Task item —
Return the entries below precisely, omitting nothing.

Dataset entries —
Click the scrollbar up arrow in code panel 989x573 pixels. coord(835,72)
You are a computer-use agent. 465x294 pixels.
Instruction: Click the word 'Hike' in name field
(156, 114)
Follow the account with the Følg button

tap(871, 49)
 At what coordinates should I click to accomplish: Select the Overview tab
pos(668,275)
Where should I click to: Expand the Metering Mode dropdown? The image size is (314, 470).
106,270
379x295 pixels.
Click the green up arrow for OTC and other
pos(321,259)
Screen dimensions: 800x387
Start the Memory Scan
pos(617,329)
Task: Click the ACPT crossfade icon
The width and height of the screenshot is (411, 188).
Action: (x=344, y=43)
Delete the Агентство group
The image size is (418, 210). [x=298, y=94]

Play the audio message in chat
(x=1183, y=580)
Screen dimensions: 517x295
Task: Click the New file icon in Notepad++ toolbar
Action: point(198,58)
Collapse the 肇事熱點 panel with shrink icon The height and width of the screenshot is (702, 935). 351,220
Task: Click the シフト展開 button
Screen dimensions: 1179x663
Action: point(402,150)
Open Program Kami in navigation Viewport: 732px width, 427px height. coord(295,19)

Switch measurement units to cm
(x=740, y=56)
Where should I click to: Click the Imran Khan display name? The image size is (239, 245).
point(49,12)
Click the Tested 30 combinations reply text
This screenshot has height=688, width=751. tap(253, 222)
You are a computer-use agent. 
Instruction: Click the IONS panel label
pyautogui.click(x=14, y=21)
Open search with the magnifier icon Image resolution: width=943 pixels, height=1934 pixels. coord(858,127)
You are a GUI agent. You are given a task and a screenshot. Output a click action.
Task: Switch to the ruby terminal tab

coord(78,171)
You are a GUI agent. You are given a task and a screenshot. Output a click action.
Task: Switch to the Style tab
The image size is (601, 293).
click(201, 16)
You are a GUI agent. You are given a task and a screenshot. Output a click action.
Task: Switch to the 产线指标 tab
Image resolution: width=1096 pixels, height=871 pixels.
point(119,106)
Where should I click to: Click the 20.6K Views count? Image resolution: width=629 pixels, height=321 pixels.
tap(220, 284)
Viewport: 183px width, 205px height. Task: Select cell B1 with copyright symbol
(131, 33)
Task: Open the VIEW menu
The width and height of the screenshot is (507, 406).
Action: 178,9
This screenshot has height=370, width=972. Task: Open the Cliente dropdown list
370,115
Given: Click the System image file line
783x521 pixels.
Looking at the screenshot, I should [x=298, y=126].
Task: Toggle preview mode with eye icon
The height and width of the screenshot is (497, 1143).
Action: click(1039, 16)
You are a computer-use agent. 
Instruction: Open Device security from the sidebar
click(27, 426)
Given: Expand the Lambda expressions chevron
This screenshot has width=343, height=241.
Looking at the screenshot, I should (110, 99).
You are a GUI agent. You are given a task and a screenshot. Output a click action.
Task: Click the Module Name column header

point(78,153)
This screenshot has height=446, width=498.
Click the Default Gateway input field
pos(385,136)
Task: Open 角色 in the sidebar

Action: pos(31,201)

Result of the exercise —
Click the scrollbar up arrow in code panel 989x573 pixels. coord(835,72)
You are a computer-use agent. 465x294 pixels.
Instruction: Click the word 'Hike' in name field
(156, 114)
Follow the account with the Følg button

tap(871, 49)
 At what coordinates should I click to accomplish: Select the Overview tab
pos(668,275)
Where should I click to: Expand the Metering Mode dropdown? The image size is (314, 470).
106,270
379x295 pixels.
Click the green up arrow for OTC and other
pos(321,259)
Screen dimensions: 800x387
Start the Memory Scan
pos(617,329)
Task: Click the ACPT crossfade icon
The width and height of the screenshot is (411, 188).
Action: (x=344, y=43)
Delete the Агентство group
The image size is (418, 210). [x=298, y=94]

Play the audio message in chat
(x=1183, y=580)
Screen dimensions: 517x295
Task: Click the New file icon in Notepad++ toolbar
Action: point(198,58)
Collapse the 肇事熱點 panel with shrink icon The height and width of the screenshot is (702, 935). 351,220
Task: Click the シフト展開 button
Screen dimensions: 1179x663
Action: point(402,150)
Open Program Kami in navigation Viewport: 732px width, 427px height. coord(295,19)

Switch measurement units to cm
(x=740, y=56)
Where should I click to: Click the Imran Khan display name? The image size is (239, 245).
point(49,12)
Click the Tested 30 combinations reply text
This screenshot has height=688, width=751. tap(253, 222)
You are a computer-use agent. 
Instruction: Click the IONS panel label
pyautogui.click(x=14, y=21)
Open search with the magnifier icon Image resolution: width=943 pixels, height=1934 pixels. coord(858,127)
You are a GUI agent. You are given a task and a screenshot. Output a click action.
Task: Switch to the ruby terminal tab

coord(78,171)
You are a GUI agent. You are given a task and a screenshot. Output a click action.
Task: Switch to the Style tab
The image size is (601, 293).
click(201, 16)
You are a GUI agent. You are given a task and a screenshot. Output a click action.
Task: Switch to the 产线指标 tab
Image resolution: width=1096 pixels, height=871 pixels.
point(119,106)
Where should I click to: Click the 20.6K Views count? Image resolution: width=629 pixels, height=321 pixels.
tap(220, 284)
Viewport: 183px width, 205px height. Task: Select cell B1 with copyright symbol
(131, 33)
Task: Open the VIEW menu
The width and height of the screenshot is (507, 406).
Action: 178,9
This screenshot has height=370, width=972. Task: Open the Cliente dropdown list
370,115
Given: Click the System image file line
783x521 pixels.
Looking at the screenshot, I should [x=298, y=126].
Task: Toggle preview mode with eye icon
The height and width of the screenshot is (497, 1143).
Action: click(1039, 16)
You are a computer-use agent. 
Instruction: Open Device security from the sidebar
click(27, 426)
Given: Expand the Lambda expressions chevron
This screenshot has width=343, height=241.
Looking at the screenshot, I should (110, 99).
You are a GUI agent. You are given a task and a screenshot. Output a click action.
Task: Click the Module Name column header

point(78,153)
This screenshot has height=446, width=498.
Click the Default Gateway input field
pos(385,136)
Task: Open 角色 in the sidebar

Action: pos(31,201)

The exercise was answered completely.